Since Balin asked him to stay for the winter, Bilbo had made himself useful around Erebor as best he could. Thorin was slowly recovering, but his wounds had been terrible, and the glorious victory and triumph of the Children of Durin had faded a bit when they were confronted with exactly how much filth and disrepair could be created in eighty years by a combination of dragon and neglect. When Thorin was in the grips of madness and there were only thirteen of them (then twelve after Bilbo's terrible expulsion, but he preferred not to think about that), no attention was paid to anything other than the entryway and the gates. When Dain's army arrived, they turned that same entryway into a camp of war... which meant that any trash or other filth was thrown in the nearest empty room and forgotten, because who knew if they would survive the battle?

But survive they did... most of them, anyway. And now the true scope of the problem was being revealed, one lecture about dragon... dung... after another. Dragons seemed to be odd creatures; not only did they excrete like most reptiles, messily, but they also seemed to cough up pellets of bones and undigested bits of hair and such like owls. They were as unbothered about living in their own filth as rats, and so the halls that used to be clean, well lit, and filled with dwarven traffic were now grimy, dark, and littered with piles of repulsive scat containing remains that ranged from the simply disgusting (matted hair, animal bones) to the truly disturbing (armor, partially digested clothing and dwarf or human bones). As best anyone could tell, Smaug must have spent time wandering the mountain, crawling through any halls he could fit himself into, presumably to gather any remaining treasure to carry back to the hoard. Only the treasury chamber with its vast piles of gold and wealth was free of filth, which was hardly helpful since there was very little there of actual use. Bilbo thought several times a day that he would trade every golden coin in Erebor for some comfortable wooden furniture and working plumbing. They were all cleaning as fast as they could, but at the current rate the hobbit thought if they got through it without sickness sweeping through the mountain from the piled up excrement and other leavings, it would be a miracle greater than Bard's lucky shot.

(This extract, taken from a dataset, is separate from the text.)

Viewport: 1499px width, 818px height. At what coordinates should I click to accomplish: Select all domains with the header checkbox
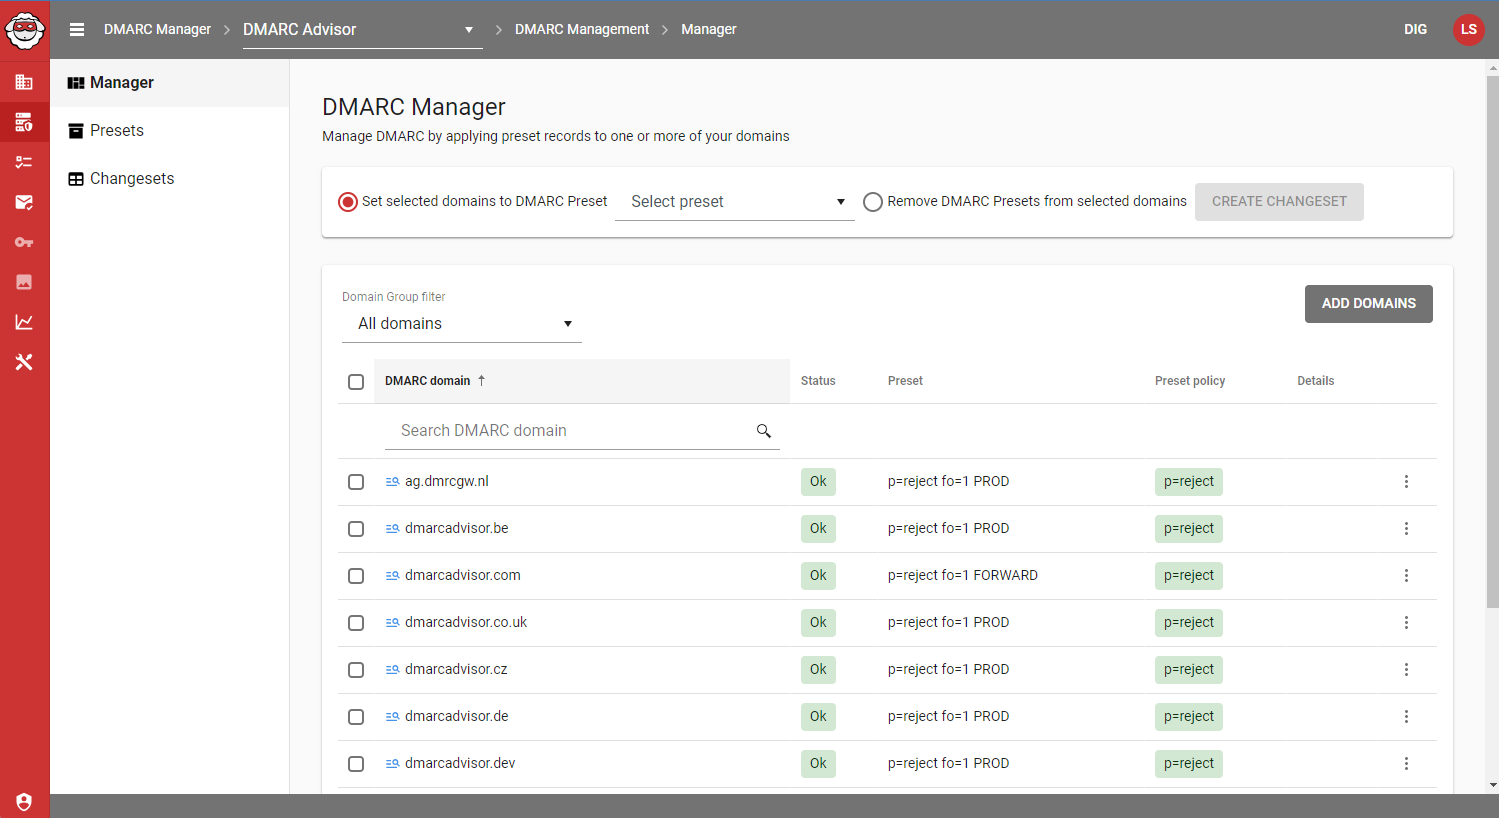(356, 381)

Even worse was the condition of the halls themselves. The more the engineers and miners explored, the worse the news. Whole sections of the mines were either flooded or collapsed outright. The forges were not only extinguished ("an' full t' burstin' o' shite, y' unnerstan'", according to Mukhi), three of four main smelters in the forge were cracked from the liquid metal solidifying in the channels long ago, and the last one was mostly shattered, presumably from some draconic temper tantrum in the intervening years. Until the forges could be repaired, hot water was out of the picture, a daily trial for a hobbit who valued both cleanliness and comfort. Thankfully the stream that flowed out from the main gates was still clear and unfouled, or else Erebor would be unlivable; no hot water was one thing, but no water at all... Bilbo shuddered to think. As for the halls themselves, two of the four residential areas were safe, including the noble quarters and royal suites, but a third was full of cracks and looked dangerous and the last was in such a parlous state that it was summed up by Urvi, the chief engineer as "if go ye must, go wi' a helmet, a wee prayer an' a bequest fer yer kin". Bilbo wasn't entirely sure of the specifics of that sentiment, but he was sure of the meaning, which was to stay out. The lamps were slowly being relit when they didn't require repair, a team of dwarves bringing them outside and recharging them somehow with the weak winter sunlight though they grumbled and cursed about the feeble light. The lamps were hardly bright, but thin trails of light now meandered through the mountain and marked the areas that were being actively reclaimed, giving the lost or confused a trail to follow back to the gates and the company of others.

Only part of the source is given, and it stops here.